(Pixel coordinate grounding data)
%%
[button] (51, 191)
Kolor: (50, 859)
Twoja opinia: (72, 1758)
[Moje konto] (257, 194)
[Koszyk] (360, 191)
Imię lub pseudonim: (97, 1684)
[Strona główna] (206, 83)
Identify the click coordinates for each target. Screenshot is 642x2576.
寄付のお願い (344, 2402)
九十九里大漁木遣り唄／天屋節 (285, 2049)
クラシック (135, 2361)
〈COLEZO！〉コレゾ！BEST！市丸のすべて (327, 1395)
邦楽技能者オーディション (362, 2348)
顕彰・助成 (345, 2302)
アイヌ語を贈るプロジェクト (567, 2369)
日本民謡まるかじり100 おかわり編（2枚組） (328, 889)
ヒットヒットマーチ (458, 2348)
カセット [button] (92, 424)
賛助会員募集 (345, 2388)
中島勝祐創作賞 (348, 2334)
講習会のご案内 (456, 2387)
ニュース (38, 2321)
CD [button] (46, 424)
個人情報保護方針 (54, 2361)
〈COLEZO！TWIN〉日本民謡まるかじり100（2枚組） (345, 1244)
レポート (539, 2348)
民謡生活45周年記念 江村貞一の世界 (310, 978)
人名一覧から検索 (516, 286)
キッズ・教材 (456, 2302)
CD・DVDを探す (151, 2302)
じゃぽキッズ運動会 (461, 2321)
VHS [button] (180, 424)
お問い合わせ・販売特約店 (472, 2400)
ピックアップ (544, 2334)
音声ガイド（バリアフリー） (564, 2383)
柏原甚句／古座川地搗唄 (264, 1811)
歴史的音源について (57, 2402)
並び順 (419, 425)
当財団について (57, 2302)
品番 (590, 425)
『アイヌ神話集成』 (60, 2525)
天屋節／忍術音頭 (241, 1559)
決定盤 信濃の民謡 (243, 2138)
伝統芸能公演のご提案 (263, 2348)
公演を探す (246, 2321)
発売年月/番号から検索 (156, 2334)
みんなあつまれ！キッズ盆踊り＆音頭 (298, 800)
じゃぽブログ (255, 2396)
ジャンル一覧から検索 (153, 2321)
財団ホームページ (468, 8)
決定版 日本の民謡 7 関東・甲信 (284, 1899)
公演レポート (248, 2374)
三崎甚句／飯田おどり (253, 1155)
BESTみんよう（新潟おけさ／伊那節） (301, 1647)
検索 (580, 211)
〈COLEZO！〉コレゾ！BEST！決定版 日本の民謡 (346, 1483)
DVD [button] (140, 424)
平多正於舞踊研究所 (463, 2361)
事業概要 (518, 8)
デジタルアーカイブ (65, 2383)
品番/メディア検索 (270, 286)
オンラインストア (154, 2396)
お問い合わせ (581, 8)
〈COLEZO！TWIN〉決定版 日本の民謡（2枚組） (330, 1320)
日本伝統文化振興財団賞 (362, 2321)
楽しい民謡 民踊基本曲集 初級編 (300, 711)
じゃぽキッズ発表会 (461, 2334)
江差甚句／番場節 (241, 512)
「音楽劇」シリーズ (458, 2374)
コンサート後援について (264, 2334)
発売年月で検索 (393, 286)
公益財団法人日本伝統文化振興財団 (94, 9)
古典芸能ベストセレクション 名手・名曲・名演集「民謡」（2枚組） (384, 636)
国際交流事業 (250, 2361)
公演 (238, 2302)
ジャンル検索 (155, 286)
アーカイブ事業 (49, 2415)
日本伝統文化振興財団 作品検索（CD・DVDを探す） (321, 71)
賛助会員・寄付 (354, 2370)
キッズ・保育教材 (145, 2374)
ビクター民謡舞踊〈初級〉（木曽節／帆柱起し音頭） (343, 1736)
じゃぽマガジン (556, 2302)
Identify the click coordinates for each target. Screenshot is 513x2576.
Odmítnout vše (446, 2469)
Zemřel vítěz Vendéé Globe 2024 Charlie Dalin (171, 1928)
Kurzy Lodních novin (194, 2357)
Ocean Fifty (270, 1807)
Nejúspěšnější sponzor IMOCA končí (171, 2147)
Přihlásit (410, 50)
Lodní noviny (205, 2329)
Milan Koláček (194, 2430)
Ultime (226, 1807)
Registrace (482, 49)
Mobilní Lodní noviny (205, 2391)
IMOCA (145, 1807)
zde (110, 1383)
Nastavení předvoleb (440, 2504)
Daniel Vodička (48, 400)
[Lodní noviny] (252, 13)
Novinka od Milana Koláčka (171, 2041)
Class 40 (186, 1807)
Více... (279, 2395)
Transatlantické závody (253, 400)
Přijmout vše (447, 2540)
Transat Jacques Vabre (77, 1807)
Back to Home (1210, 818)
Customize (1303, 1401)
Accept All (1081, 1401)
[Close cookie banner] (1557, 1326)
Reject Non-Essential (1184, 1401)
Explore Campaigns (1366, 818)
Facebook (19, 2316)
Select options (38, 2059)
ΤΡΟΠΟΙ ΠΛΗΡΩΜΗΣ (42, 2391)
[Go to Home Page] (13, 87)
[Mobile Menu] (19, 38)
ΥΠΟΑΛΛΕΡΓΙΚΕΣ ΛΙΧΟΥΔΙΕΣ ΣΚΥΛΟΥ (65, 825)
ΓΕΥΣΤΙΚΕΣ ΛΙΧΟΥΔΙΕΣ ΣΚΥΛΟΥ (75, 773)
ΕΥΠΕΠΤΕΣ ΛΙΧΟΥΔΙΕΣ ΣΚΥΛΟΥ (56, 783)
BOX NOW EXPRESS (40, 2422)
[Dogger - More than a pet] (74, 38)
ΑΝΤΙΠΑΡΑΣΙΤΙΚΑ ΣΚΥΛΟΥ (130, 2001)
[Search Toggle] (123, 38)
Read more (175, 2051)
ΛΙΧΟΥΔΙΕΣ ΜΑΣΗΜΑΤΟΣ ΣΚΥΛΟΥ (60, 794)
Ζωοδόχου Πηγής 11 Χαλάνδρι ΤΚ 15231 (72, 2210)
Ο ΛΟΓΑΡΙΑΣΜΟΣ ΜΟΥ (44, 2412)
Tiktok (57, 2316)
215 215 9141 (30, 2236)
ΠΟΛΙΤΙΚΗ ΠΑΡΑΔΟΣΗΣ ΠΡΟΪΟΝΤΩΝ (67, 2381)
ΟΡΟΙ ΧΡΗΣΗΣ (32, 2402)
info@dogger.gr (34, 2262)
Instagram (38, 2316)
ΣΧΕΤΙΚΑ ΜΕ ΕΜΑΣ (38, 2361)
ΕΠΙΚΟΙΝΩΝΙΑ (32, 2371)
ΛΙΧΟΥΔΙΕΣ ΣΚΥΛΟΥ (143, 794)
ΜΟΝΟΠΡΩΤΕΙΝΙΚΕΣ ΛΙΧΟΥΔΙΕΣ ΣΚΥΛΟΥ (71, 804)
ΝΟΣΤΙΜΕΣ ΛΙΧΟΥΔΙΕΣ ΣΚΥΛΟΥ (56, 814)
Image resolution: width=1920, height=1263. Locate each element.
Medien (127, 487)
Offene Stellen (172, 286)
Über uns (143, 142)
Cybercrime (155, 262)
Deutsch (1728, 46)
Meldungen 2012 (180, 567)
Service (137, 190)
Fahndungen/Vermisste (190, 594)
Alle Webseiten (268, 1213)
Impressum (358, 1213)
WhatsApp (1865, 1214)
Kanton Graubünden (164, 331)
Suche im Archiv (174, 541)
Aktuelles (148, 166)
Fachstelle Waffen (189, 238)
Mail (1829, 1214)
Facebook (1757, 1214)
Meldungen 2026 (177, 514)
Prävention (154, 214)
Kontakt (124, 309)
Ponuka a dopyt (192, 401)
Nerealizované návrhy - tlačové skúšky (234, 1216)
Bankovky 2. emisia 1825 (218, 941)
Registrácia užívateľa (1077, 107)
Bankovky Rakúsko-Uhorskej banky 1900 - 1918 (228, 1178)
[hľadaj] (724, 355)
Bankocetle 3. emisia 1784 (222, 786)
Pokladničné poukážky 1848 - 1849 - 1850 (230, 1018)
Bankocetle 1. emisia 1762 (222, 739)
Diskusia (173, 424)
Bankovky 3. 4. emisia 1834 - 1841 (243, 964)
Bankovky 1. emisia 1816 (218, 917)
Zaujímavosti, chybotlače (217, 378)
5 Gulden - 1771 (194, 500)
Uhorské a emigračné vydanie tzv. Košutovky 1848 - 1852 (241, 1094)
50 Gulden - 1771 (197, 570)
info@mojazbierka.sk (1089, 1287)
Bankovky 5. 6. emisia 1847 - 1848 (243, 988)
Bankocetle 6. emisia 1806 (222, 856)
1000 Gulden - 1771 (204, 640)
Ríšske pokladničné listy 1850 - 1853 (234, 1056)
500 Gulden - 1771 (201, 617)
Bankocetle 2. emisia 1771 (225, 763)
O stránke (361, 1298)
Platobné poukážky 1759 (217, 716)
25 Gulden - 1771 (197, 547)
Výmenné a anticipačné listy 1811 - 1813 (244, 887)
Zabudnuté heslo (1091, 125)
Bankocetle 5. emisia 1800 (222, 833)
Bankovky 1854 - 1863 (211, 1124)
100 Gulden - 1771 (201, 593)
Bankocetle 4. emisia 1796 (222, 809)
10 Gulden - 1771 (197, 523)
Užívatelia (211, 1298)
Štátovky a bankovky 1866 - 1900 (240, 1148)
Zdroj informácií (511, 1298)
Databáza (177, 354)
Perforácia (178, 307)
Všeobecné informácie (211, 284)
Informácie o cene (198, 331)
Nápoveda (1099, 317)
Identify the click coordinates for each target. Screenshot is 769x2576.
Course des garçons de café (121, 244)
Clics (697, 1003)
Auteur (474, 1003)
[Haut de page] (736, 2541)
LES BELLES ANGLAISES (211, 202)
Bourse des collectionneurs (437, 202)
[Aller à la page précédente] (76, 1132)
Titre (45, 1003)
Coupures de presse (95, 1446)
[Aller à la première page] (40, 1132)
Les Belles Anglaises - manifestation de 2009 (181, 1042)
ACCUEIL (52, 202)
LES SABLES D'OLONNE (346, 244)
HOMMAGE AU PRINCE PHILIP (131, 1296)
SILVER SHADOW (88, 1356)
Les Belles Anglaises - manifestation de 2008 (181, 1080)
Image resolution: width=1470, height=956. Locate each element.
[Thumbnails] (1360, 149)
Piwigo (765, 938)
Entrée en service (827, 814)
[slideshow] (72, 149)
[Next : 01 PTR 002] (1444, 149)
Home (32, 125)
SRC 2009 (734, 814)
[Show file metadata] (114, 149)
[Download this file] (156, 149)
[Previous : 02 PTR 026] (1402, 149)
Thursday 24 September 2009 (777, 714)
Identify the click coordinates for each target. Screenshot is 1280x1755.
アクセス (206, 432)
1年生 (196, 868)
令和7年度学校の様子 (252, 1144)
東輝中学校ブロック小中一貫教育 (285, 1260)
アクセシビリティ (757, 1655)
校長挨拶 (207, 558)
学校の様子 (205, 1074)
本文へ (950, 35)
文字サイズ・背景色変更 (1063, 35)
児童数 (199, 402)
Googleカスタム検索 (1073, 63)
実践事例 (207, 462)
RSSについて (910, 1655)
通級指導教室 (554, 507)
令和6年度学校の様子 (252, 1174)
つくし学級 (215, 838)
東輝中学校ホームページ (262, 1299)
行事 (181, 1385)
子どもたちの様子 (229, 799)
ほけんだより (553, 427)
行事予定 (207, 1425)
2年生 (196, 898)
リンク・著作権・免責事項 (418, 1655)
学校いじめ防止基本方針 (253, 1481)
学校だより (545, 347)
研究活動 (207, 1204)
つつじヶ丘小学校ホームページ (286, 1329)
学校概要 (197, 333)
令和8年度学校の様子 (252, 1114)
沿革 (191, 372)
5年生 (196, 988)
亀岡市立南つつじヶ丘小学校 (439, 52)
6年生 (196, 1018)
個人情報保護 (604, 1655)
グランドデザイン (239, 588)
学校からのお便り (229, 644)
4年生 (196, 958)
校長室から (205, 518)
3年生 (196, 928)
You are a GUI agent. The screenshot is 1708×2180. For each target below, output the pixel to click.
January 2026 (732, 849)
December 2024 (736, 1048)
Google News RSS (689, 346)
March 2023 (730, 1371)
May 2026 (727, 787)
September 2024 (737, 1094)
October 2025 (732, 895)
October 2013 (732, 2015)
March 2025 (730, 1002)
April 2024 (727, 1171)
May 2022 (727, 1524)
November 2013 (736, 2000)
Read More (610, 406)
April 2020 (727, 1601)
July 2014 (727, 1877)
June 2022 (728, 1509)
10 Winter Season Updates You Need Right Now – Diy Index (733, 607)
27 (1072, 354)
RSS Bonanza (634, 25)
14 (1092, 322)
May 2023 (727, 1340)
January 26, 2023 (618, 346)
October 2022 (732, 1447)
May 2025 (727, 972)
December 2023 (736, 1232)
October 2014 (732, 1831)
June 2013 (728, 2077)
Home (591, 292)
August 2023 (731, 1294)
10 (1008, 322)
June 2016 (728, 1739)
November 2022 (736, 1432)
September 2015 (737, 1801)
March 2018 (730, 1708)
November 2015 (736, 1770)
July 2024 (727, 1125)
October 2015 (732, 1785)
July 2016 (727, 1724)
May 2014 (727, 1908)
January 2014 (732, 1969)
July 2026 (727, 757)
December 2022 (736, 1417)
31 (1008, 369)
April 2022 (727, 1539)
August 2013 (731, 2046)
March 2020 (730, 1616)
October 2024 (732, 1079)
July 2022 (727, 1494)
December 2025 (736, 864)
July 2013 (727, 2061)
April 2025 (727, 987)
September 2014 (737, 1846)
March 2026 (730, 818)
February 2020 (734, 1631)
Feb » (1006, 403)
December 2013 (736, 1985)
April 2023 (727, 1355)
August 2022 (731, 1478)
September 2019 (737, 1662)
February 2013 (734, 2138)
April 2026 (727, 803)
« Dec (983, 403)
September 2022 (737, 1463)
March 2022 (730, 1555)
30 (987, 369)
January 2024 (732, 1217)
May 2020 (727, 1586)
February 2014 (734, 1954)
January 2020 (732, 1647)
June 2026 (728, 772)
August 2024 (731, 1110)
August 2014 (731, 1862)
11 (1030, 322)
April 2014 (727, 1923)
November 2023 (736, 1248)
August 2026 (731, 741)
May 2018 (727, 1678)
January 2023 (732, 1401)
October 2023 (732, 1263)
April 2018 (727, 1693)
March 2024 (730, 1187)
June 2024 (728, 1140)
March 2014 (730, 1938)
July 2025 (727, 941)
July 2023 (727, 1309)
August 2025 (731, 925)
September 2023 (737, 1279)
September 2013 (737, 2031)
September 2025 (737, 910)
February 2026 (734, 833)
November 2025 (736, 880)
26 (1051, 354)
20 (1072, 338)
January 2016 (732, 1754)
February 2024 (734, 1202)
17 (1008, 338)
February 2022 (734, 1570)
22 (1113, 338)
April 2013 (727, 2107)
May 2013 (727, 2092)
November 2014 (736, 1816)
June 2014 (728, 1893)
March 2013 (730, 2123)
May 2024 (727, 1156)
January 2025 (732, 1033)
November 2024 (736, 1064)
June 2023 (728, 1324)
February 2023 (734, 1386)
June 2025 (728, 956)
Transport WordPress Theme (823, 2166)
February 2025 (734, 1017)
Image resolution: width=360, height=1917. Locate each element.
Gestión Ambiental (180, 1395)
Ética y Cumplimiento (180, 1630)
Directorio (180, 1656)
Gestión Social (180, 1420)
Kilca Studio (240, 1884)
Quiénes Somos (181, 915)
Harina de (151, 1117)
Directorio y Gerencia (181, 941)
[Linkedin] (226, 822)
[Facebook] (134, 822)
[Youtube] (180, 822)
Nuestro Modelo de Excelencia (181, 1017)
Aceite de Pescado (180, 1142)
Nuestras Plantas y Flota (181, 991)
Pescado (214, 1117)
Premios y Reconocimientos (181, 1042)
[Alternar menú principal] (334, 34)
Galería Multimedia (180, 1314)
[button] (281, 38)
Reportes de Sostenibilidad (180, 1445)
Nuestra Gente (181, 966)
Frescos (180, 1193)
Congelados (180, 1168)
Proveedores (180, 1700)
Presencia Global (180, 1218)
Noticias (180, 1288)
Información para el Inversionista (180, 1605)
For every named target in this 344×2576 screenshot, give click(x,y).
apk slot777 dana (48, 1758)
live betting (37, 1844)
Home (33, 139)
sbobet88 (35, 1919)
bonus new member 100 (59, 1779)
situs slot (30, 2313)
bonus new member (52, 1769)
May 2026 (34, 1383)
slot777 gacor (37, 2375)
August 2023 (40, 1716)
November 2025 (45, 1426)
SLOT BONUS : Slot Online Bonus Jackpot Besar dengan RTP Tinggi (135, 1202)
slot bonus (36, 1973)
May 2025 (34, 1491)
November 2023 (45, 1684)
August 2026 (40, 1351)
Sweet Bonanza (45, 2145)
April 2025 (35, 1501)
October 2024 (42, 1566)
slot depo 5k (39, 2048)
%%
→ Required action
Up to and including the line with "伝統芸能公演のご提案 (263, 2348)", transcribe the entries above exactly, starting from their first line.

→ Output for this exercise
[button] (51, 191)
Kolor: (50, 859)
Twoja opinia: (72, 1758)
[Moje konto] (257, 194)
[Koszyk] (360, 191)
Imię lub pseudonim: (97, 1684)
[Strona główna] (206, 83)
Identify the click coordinates for each target. Screenshot is 642x2576.
寄付のお願い (344, 2402)
九十九里大漁木遣り唄／天屋節 (285, 2049)
クラシック (135, 2361)
〈COLEZO！〉コレゾ！BEST！市丸のすべて (327, 1395)
邦楽技能者オーディション (362, 2348)
顕彰・助成 (345, 2302)
アイヌ語を贈るプロジェクト (567, 2369)
日本民謡まるかじり100 おかわり編（2枚組） (328, 889)
ヒットヒットマーチ (458, 2348)
カセット [button] (92, 424)
賛助会員募集 (345, 2388)
中島勝祐創作賞 (348, 2334)
講習会のご案内 (456, 2387)
ニュース (38, 2321)
CD [button] (46, 424)
個人情報保護方針 (54, 2361)
〈COLEZO！TWIN〉日本民謡まるかじり100（2枚組） (345, 1244)
レポート (539, 2348)
民謡生活45周年記念 江村貞一の世界 (310, 978)
人名一覧から検索 (516, 286)
キッズ・教材 (456, 2302)
CD・DVDを探す (151, 2302)
じゃぽキッズ運動会 (461, 2321)
VHS [button] (180, 424)
お問い合わせ・販売特約店 (472, 2400)
ピックアップ (544, 2334)
音声ガイド（バリアフリー） (564, 2383)
柏原甚句／古座川地搗唄 (264, 1811)
歴史的音源について (57, 2402)
並び順 (419, 425)
当財団について (57, 2302)
品番 (590, 425)
『アイヌ神話集成』 (60, 2525)
天屋節／忍術音頭 (241, 1559)
決定盤 信濃の民謡 (243, 2138)
伝統芸能公演のご提案 (263, 2348)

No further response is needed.